Все слабее, все просторнее тоска давит сердце, все слабее, все остаточнее горечь и злоба на то, что уходишь так рано, бесполезно, бессильно, бесследно — отдавая свой город, страну на позор, разграбление воцарившейся силе германца, отдавая любимых, детей, матерей, обрекая на рабскую участь… вообще не любив, не продолживши рода… Душе уже не в чем держаться. Но все же диким загораются огнем застыло-равнодушные, белесые глаза голодного, измотанного пленного при виде исполинского дымящегося чана с поспевшей неодолимо-соблазнительной баландой, который на двенадцатые сутки умышленного мора им выставляют полицаи наконец, и нет уже зияния покорности в глазах… Не ослабела еще, видно, не иссякла, не может так просто, так быстро иссякнуть, истлеть безумная, слепая, животно-честная нерассуждающая сила в человеке: в самой вот сути, в клетке, в неделимой частице вещества вот эта жадность есть, уже до самой физической кончины, до окончательного мрака во всяком существе неистребимая, и лишь краюшкой, крошкой, маковой росинкой, наперсточком гнилой водицы помани, как тут же силы жизни, уже свободно, чересчур просторно клокочущие в легком равнодушном теле, перестают проситься прочь, наружу, в землю, чей нутряной влекущий властный холод уже проник в тебя, казалось, целиком поработил; опять ты всем своим составом становишься упрям и прочен, купившись на подачку самую худую, согласным не на сытость даже — на ощущение горячей тяжести в желудке.

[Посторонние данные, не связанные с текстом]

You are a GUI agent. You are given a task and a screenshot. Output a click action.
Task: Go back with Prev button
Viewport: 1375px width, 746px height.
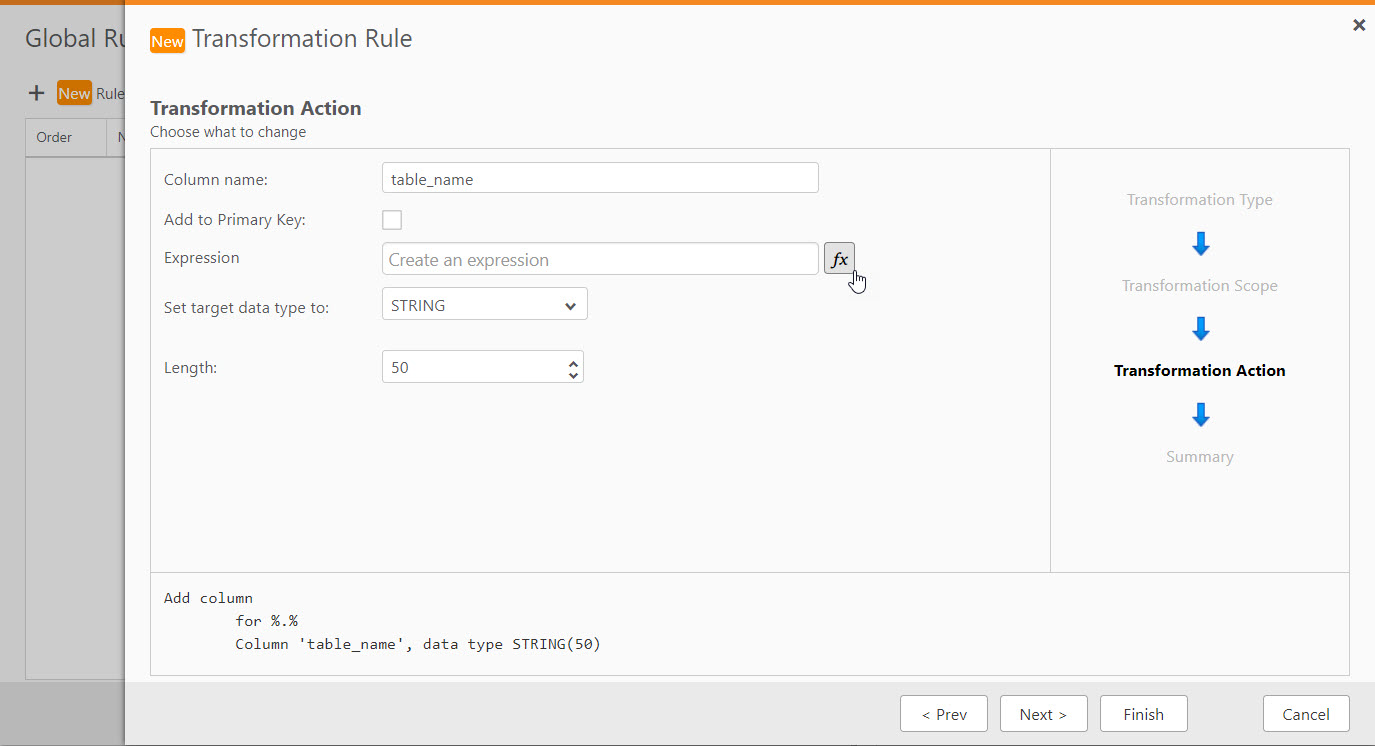943,714
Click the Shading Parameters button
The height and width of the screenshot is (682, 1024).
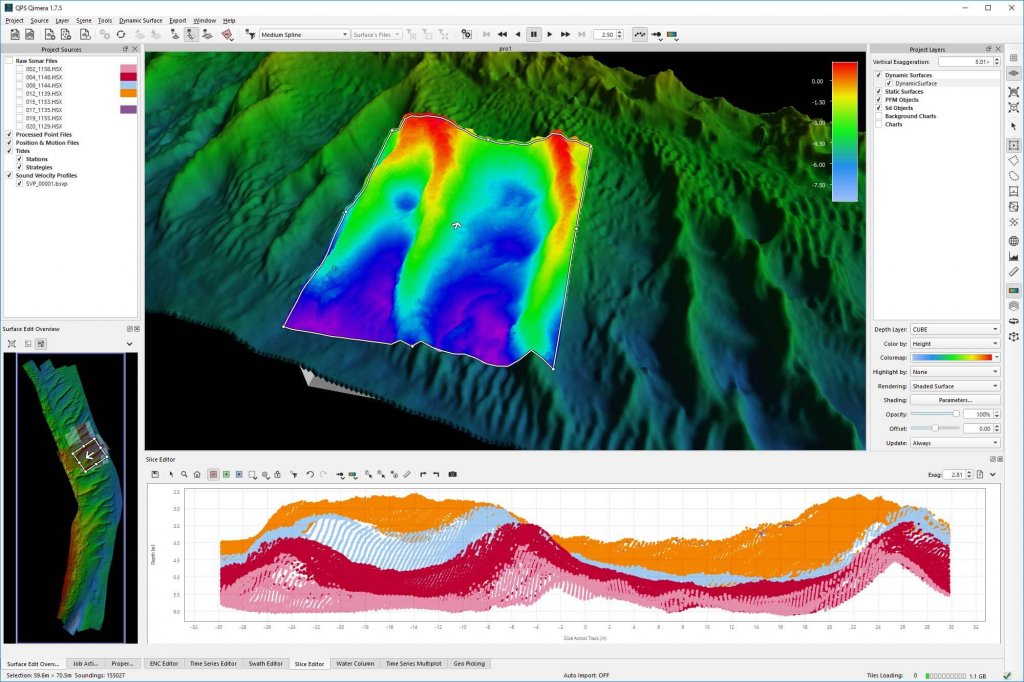pyautogui.click(x=954, y=400)
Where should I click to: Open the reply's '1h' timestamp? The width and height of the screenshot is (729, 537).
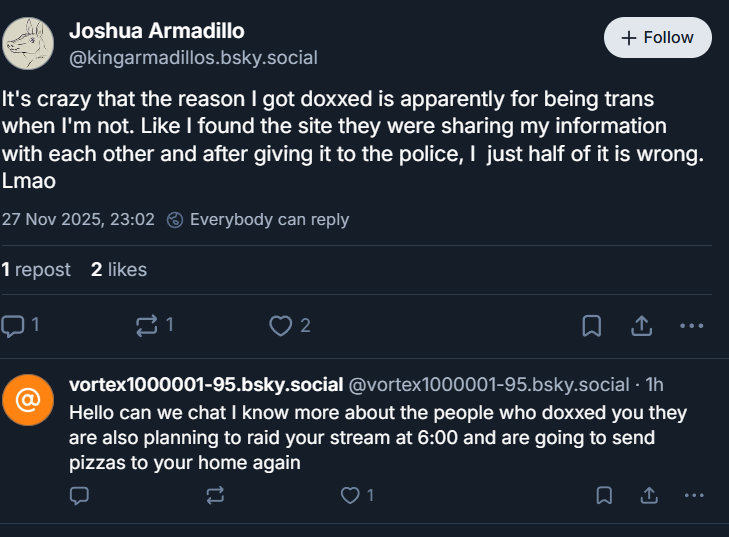[654, 385]
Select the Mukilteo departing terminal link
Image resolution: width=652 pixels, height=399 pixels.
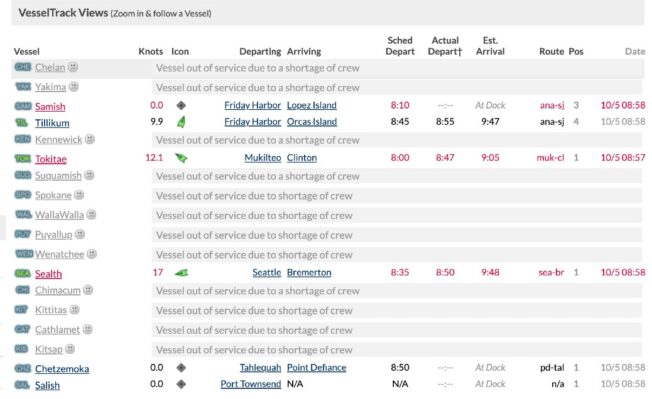(262, 158)
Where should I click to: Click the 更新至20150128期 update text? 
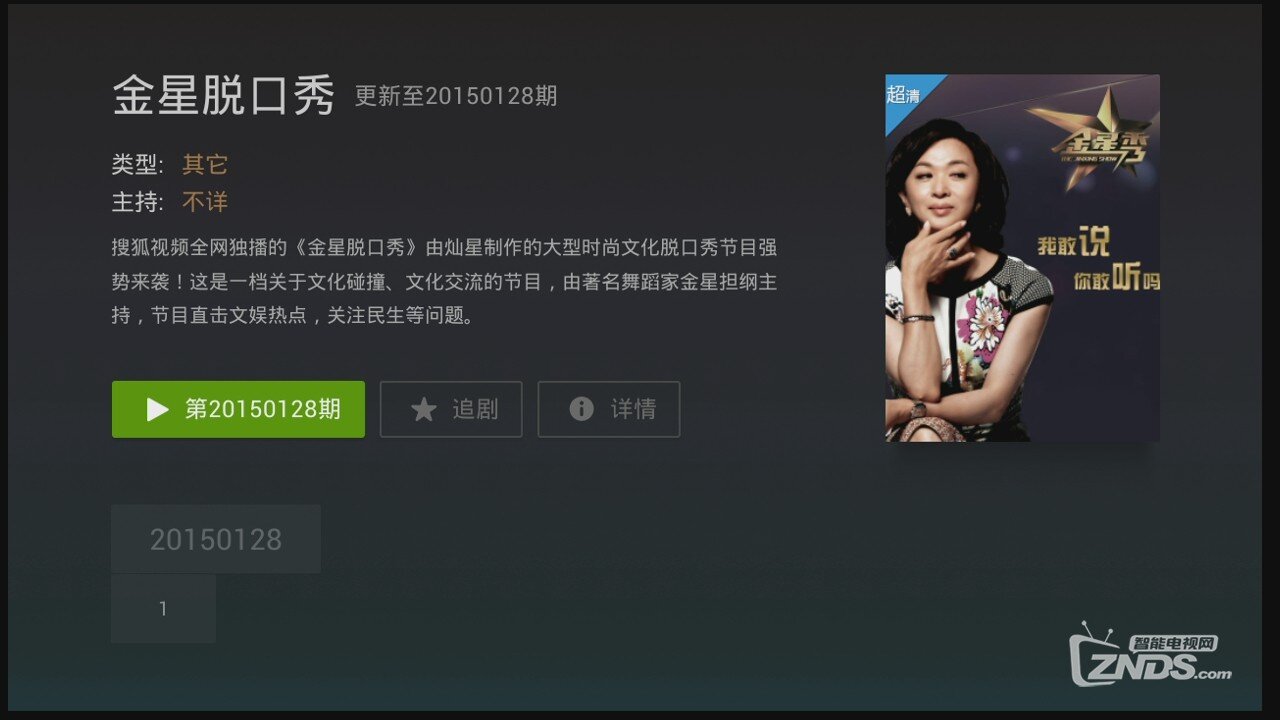click(x=456, y=96)
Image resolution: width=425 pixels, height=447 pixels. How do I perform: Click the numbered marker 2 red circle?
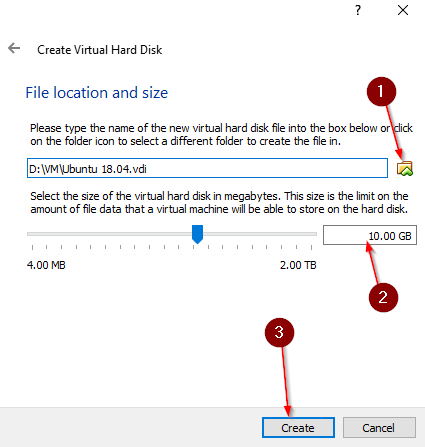(x=383, y=297)
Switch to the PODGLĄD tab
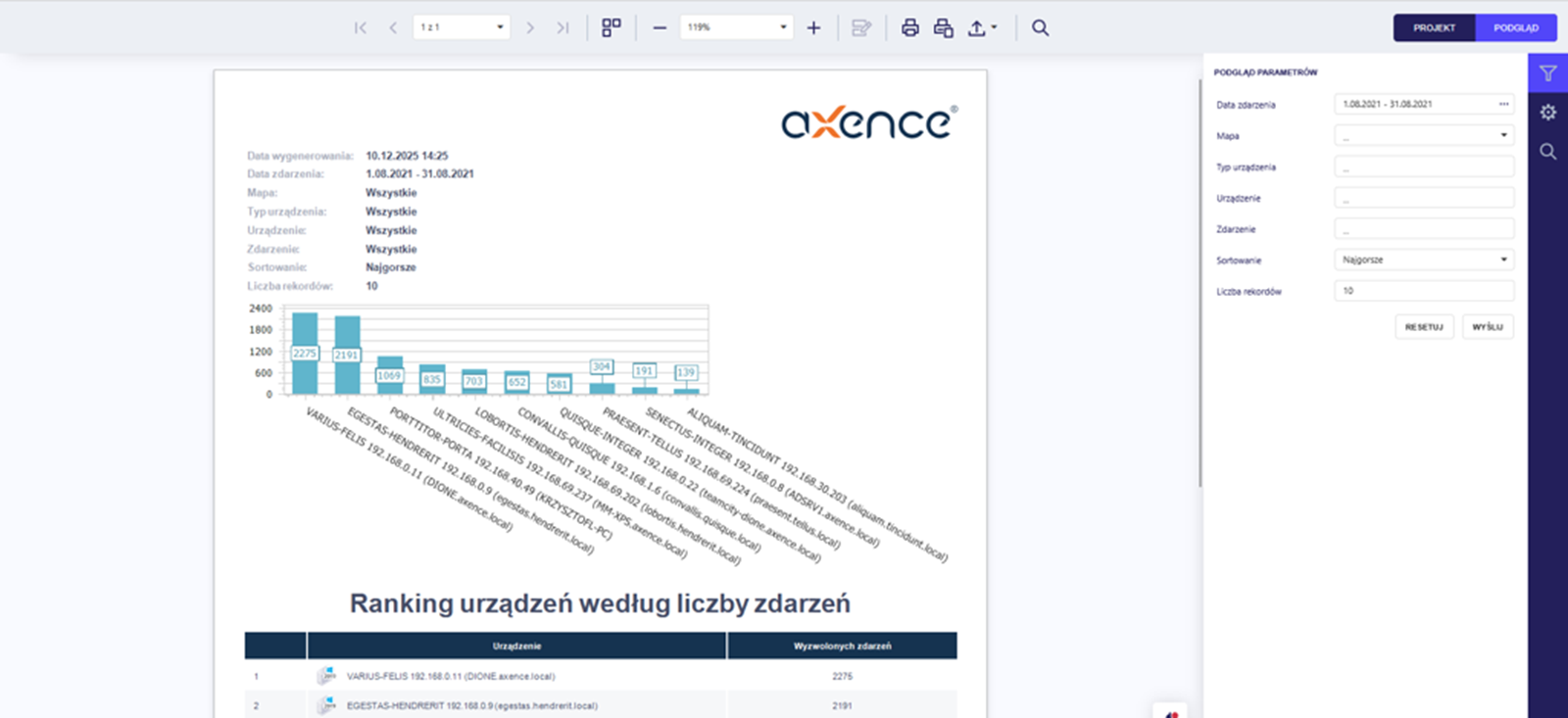This screenshot has width=1568, height=718. 1516,27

Безликие, похожие как капли друг на друга от голода и немощи, в ботинках развалившихся, с ногами, обвязанными тряпками, в прожженных гимнастерках, в сидящих коробом шинелях, без ремней, ползучим гадом, шаткой вереницей плетутся пленные к дымящемуся чану на щекочущий, дразнящий запах приготовленного варева, консервные протягивают банки пустые, котелки, гнусавят, клянчат, молят полицая: «чутка еще добавь, земляк, ради Христа»… «полчерпачка еще, доверху, братец»… мутится с голодухи ум, на все готовность в человеке поднимается ради пустой воды, чуть забеленной отходами муки, и даже если плюнет полицай в посуду, и даже если вмажет черпаком по темени, и даже если выбьет, забавляясь, котелок из рук, то припадет к земле несчастный — тотчас вылижет клочок сырой, пахучий и горячий от только-только пролитой баланды.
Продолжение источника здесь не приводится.